● Task directions: Will you return, word for word, only the lines from the top of the data below down to and including the one with "Kullanım Sözleşmesi (536, 1623)"?

(Data items)
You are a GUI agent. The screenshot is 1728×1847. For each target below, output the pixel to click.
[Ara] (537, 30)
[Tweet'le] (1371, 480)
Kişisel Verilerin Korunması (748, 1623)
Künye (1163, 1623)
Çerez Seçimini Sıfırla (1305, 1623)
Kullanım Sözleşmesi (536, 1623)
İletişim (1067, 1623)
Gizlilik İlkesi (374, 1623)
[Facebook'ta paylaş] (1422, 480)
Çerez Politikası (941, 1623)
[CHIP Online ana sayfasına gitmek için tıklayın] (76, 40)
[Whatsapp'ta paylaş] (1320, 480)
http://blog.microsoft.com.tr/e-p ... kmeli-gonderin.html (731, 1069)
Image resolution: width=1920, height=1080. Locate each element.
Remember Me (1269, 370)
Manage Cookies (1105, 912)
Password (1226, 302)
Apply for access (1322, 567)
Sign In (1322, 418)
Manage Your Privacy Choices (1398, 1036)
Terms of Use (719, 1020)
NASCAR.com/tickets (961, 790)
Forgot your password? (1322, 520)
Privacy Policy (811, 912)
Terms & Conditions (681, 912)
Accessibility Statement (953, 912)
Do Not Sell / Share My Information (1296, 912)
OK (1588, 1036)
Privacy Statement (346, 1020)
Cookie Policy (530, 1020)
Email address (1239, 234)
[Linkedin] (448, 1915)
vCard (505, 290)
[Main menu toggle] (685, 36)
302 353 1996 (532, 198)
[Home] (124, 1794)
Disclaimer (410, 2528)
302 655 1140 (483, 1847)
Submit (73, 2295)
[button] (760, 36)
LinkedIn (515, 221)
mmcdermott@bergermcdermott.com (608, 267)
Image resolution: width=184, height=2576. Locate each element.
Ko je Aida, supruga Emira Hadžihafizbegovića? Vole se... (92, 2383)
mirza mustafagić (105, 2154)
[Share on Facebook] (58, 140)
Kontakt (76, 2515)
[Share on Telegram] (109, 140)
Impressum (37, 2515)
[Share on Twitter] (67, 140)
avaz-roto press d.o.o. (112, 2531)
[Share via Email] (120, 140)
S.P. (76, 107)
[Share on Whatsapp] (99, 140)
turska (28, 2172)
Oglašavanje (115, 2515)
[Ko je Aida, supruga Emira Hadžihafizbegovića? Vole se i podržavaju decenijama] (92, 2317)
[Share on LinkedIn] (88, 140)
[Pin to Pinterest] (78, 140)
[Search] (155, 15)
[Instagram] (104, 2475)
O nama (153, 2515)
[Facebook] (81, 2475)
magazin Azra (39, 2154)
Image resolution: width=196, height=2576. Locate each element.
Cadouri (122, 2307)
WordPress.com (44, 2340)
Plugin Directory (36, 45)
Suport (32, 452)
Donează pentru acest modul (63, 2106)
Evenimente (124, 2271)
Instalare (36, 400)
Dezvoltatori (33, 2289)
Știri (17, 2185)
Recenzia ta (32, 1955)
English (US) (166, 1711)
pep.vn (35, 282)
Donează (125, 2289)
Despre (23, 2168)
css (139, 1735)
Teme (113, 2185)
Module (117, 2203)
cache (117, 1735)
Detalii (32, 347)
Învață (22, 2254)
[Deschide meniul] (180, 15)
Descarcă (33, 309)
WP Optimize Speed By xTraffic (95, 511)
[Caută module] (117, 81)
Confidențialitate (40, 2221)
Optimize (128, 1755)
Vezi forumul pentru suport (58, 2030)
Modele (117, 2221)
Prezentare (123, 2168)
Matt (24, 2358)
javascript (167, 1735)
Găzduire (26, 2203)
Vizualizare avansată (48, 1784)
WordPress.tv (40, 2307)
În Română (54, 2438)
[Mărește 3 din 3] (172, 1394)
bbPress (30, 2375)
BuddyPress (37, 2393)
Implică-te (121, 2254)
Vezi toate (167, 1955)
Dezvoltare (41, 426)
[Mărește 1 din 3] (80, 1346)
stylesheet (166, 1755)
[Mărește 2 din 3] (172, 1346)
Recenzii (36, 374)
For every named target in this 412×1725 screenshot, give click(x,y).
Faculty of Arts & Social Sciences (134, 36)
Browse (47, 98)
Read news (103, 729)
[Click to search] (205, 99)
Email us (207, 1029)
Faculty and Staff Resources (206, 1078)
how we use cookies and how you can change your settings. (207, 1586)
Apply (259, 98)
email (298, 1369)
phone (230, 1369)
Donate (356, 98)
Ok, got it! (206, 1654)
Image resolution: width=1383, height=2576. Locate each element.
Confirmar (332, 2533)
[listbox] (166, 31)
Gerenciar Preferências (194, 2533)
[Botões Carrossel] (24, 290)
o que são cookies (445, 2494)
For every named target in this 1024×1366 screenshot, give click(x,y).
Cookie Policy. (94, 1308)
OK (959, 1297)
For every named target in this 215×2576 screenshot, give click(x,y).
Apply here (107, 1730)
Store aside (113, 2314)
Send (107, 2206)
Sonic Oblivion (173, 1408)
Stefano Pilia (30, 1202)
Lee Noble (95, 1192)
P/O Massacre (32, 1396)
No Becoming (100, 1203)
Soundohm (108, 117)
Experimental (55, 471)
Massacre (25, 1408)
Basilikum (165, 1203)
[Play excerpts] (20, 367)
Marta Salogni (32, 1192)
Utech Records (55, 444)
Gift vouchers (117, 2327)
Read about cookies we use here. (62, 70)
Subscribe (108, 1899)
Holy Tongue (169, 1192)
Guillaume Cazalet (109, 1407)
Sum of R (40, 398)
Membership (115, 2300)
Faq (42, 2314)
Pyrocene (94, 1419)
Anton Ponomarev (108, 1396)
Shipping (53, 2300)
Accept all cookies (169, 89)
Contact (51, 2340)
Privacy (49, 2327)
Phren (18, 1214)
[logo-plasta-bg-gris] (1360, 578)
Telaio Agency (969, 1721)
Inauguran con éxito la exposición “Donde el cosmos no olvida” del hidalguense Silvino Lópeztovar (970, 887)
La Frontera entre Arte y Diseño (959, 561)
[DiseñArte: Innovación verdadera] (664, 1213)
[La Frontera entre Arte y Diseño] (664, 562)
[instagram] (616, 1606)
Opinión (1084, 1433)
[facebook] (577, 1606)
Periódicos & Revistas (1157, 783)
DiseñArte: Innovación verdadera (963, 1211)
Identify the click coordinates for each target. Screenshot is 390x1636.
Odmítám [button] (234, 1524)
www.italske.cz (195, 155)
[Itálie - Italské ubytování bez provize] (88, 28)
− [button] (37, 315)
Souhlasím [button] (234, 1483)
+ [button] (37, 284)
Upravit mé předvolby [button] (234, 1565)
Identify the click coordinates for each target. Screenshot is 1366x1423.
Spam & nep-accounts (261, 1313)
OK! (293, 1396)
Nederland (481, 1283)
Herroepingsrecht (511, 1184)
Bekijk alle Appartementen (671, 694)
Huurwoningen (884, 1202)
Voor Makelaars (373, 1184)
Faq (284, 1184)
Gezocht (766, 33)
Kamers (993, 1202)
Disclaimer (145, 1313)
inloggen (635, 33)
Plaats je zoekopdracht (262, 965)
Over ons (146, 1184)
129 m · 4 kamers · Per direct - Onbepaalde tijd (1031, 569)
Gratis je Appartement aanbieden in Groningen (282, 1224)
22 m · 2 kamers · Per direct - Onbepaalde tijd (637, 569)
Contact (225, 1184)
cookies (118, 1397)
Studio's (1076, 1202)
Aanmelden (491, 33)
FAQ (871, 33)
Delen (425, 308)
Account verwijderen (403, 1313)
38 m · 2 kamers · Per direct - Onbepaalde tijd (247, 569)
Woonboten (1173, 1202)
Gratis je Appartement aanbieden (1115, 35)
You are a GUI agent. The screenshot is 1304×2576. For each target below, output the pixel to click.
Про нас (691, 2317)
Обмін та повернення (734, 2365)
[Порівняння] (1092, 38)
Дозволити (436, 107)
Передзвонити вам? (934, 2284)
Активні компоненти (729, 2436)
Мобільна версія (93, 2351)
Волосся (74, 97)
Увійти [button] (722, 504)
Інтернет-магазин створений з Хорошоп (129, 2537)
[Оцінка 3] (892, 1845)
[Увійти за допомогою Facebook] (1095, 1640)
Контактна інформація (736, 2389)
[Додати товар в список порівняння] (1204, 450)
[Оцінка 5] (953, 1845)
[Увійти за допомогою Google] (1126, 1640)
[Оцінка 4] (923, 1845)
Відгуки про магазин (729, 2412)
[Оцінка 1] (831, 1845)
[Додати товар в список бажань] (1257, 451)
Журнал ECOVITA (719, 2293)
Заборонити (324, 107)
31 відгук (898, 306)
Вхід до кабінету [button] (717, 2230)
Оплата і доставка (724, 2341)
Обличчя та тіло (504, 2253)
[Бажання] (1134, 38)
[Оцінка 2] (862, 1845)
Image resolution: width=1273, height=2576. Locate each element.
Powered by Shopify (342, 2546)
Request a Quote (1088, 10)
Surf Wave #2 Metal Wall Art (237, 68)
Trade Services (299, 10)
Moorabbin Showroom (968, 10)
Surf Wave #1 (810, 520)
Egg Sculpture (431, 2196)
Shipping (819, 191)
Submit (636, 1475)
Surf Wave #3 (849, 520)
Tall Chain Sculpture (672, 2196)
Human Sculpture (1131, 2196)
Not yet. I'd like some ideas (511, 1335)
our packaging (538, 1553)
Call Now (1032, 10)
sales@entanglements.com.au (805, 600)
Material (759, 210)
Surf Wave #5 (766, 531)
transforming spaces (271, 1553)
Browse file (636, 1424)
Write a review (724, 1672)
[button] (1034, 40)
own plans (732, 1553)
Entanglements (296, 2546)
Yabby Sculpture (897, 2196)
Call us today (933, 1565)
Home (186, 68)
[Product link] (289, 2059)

● Solution:
You are a GUI agent. The screenshot is 1728×1847. For each target below, output the pixel to click.
[Ara] (537, 30)
[Tweet'le] (1371, 480)
Kişisel Verilerin Korunması (748, 1623)
Künye (1163, 1623)
Çerez Seçimini Sıfırla (1305, 1623)
Kullanım Sözleşmesi (536, 1623)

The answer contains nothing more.